━━ Texte fourni
Comment faire face aux campements sauvages de Gens du voyage
Les troubles liés aux installations sauvages de campements de Gens du voyage (GDV) constituent un sujet de préoccupation pour beaucoup de maires et d’habitants de notre circonscription.
Force est de constater que les dispositifs législatifs actuels ne sont pas adaptés aux réalités du terrain :
  • les Gens du voyage ne sont pas satisfaits par les zones d’accueil mises à leur disposition ;
  • les implantations sauvages se multiplient et conduisent à des tensions récurrentes ;
  • les maires n’ont pas toujours à leur disposition les moyens de faire procéder à des expulsions.
Membre de la Commission nationale consultative des Gens du voyage, je travaille avec trois autres collègues députés à une proposition de loi pour adapter la législation actuelle, en renforçant la lutte contre les campements sauvages et en accompagnant mieux les collectivités dans leurs obligations en termes d’accueil.
━━━━
━━ Bloc de données
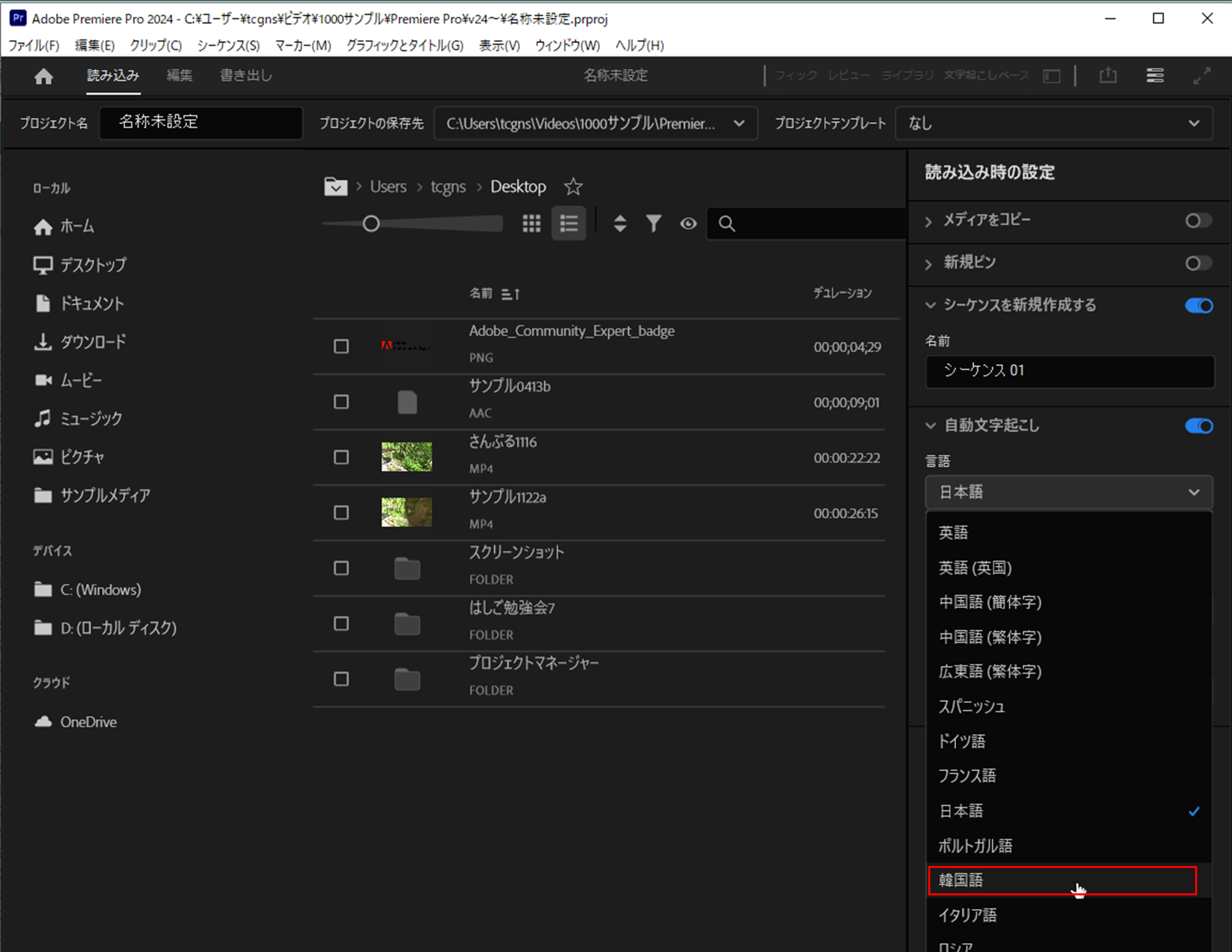Toggle the preview eye icon
This screenshot has width=1232, height=952.
(x=687, y=223)
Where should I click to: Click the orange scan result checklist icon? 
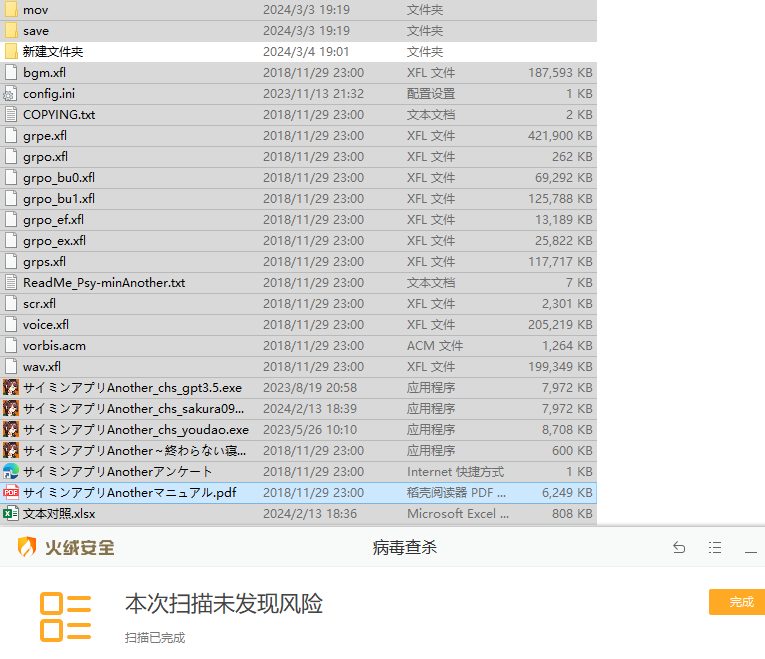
━━━━
• _Consigne écrite_
Prolongez le texte sur les campements sauvages en reprenant immédiatement après sa dernière phrase. Les lignes ci-dessus forment un matériau distinct du texte sur les campements sauvages.

• _Réponse_
Un constat d'échec patent

Je me suis fortement impliquée dès le début de mon premier mandat sur cette question délicate du fait de sa dimension humaine : les Gens du voyage disposent bien entendu de droits comme tout citoyen français, mais ils doivent également se conformer à la loi et respecter les zones d’implantation mises à leur disposition.

Je l’ai rappelé lors d’une réunion à ce sujet à Arbonne-la-Forêt au début du mois d’octobre : du point de vue des communes et de leurs habitants, la priorité est de permettre aux maires d’obtenir des expulsions immédiates en cas d’installation illicite et/ou de dégradation. Il faut en effet éviter les tensions avec les élus, les propriétaires de terrain et la population… qui parfois mènent à des violences inacceptables.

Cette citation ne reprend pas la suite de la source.